Russian strikes hit Ukraine as peace talks take place in Abu Dhabi

Russian drone and missile strikes overnight killed at least one person and left millions without electricity and heating during freezing winter temperatures, Ukrainian officials said.

The attacks came as Russian and Ukrainian negotiators resumed U.S.-brokered peace talks in Abu Dhabi on Saturday, 24 January.

Ukraine said hundreds of drones and missiles hit energy infrastructure in Kyiv and the eastern city of Kharkiv, injuring 31 people and causing widespread power outages.

Fires broke out in residential buildings in the capital, while a hospital and a maternity hospital were damaged in Kharkiv, officials reported.

Ukraine’s air force said Russia launched 375 drones and 21 missiles overnight, again targeting energy facilities and cutting power and heating across large parts of Kyiv.

More than 1.2 million people in Kyiv and the northern Chernihiv region were left without electricity, Ukraine’s deputy prime minister said, with temperatures falling to around minus 10 Celsius.

Ukraine’s foreign minister, Andrii Sybiha, accused Vladimir Putin of acting "cynically", adding that the attacks showed his "place is not at the Board of Peace, but in the dock of the special tribunal". Sybiha was not attending the talks.
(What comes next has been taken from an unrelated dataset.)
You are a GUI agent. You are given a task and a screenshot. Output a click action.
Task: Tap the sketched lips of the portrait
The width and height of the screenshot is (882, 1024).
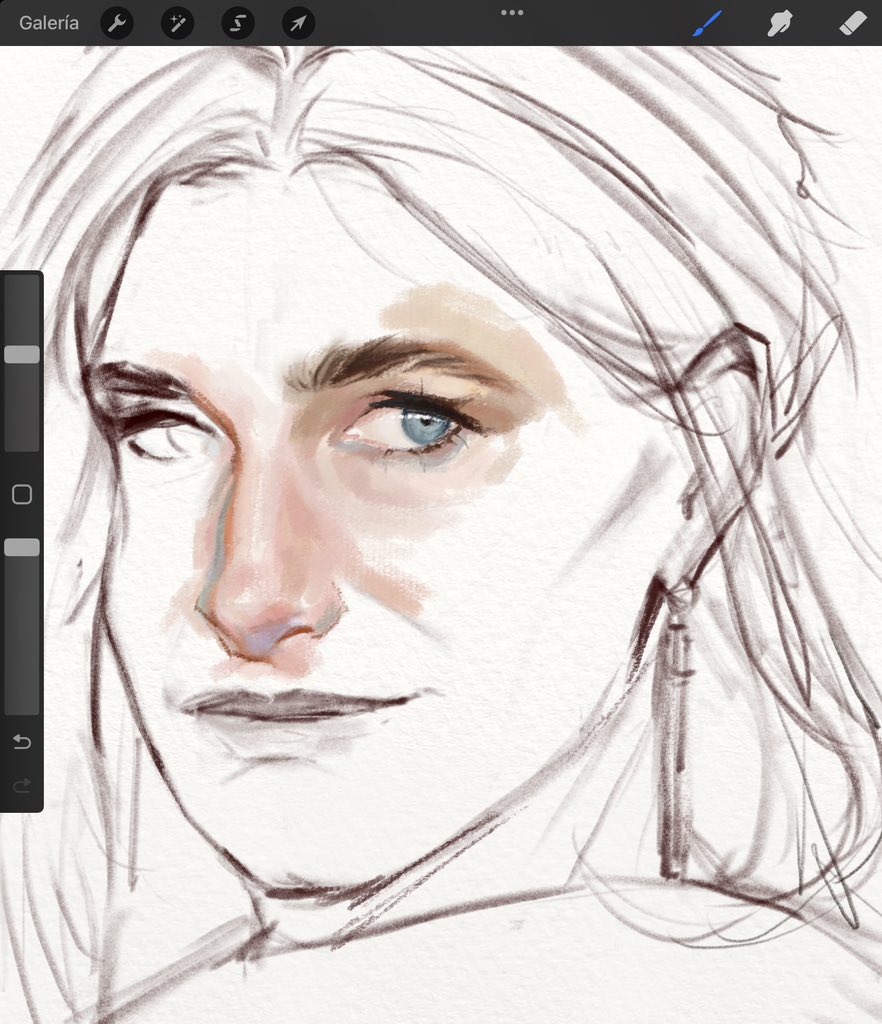point(290,705)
Talks continue in Abu Dhabi

Kyiv is under mounting pressure from the Trump administration to make concessions to reach a peace deal in the war triggered by Russia’s full-scale invasion in February 2022.

Zelenskyy said on Friday it was too early to draw conclusions from the first day of talks and urged Moscow to demonstrate that it was ready to end the conflict. Senior representatives from Ukraine’s armed forces and military intelligence were due to join the discussions.

U.S. peace envoy Steve Witkoff struck an optimistic tone earlier this week at the World Economic Forum in Davos, saying only one major sticking point remained in the negotiations. Russian officials, however, have expressed greater scepticism.

Donbas remains key obstacle

Ahead of the talks, Kremlin spokesman Dmitry Peskov said Russia had not dropped its demand that Ukraine cede all of the eastern Donbas region, including the industrial heartlands of Donetsk and Luhansk.

Putin has insisted that Ukraine surrender the roughly 20% of Donetsk it still controls, an area of about 5,000 sq km.

Zelenskyy has repeatedly rejected any territorial concessions involving land Russian forces have failed to seize during four years of grinding warfare. Opinion polls show little support among Ukrainians for giving up territory.

The Ukrainian president said the latest strikes showed there must be no delays in supplying Ukraine with air-defence systems agreed with U.S. President Donald Trump in Davos, adding that those commitments must be "fully implemented".

Russia argues the attacks targeted facilities producing long-range drones and energy sites linked to Ukraine’s military-industrial complex.

Moscow says it supports a diplomatic settlement but will continue military operations while negotiations fail to deliver an agreement.

Rustem Umerov, secretary of Ukraine’s National Security and Defence Council and head of the Ukrainian delegation, said the first day of talks focused on possible parameters for ending the war and the "further logic of the negotiation process".

Both Zelenskyy and Trump described their meeting on the sidelines of the Davos forum as positive, but provided few details.